Before Jennifer flicked the scarf into place Sukie noticed that around her neck hung a thin gold chain of the type that for some people supports a cross. But at the base of the girl's slender soft white throat hung the Egyptian tau cross, its loop at the top like the head of a tiny man—an ankh, symbol of life and death both, an ancient sign of mysteries come newly into vogue.
Seeing Sukie's eyes linger there, Jennifer looked oppositely at the other's necklace of copper moons and said, "My mother was wearing copper. A broad plain bracelet I'd never seen before. As if—"
"As if what, dear?"
"As if she were trying to ward something off." "Aren't we all?" said Sukie cheerily. "I'll be in touch about tennis."

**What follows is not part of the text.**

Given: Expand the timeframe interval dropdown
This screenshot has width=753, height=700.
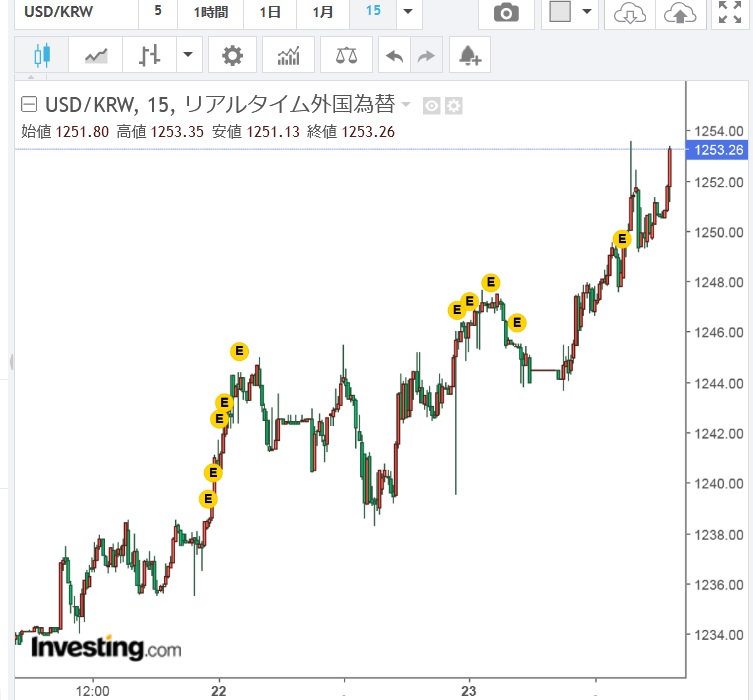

The space inside Van Home's great bubble was acoustically and atmospherically weird: the sounds of shouts and of balls being hit seemed smothered even as they rang out, and a faint prickly sensation of pressure weighed on Sukie's freckled brow and forearms. The amber hair of these forearms stood up as if electrified. Beneath the overarching firmament of dun canvas everything seemed in slightly slow motion; the players moved through an aura of compression, though in fact the limp dome stayed inflated because the air within it, pumped by a tireless fan through a boxy plastic mouth sealed by duct tape low in one corner, was warmer than the winter air outside. Today was the shortest day of the year. An earth hard as iron lay locked beneath a sky whose mottled clouds spit snow like ashes sucked up a chimney and then dispersed with the smoke. Thin powdery lines appeared next to brick edges and exposed tree roots but melted in the wan noon sun; there was no accumulation, though every shop and bank with its seasonal pealing and cotton mimicry was inviting Christmas to be white. Dock Street, as early darkness overtook the muffled shoppers, looked harried, its gala lights a forestallment of sleep, a desperate hollow-eyed attempt to live up to some promise in the bitter black air. Playing tennis in their tights and leg warmers and ski sweaters and double pairs of socks stuffed into their sneakers, the young divorced mothers of Eastwick were taking a holiday from the holiday.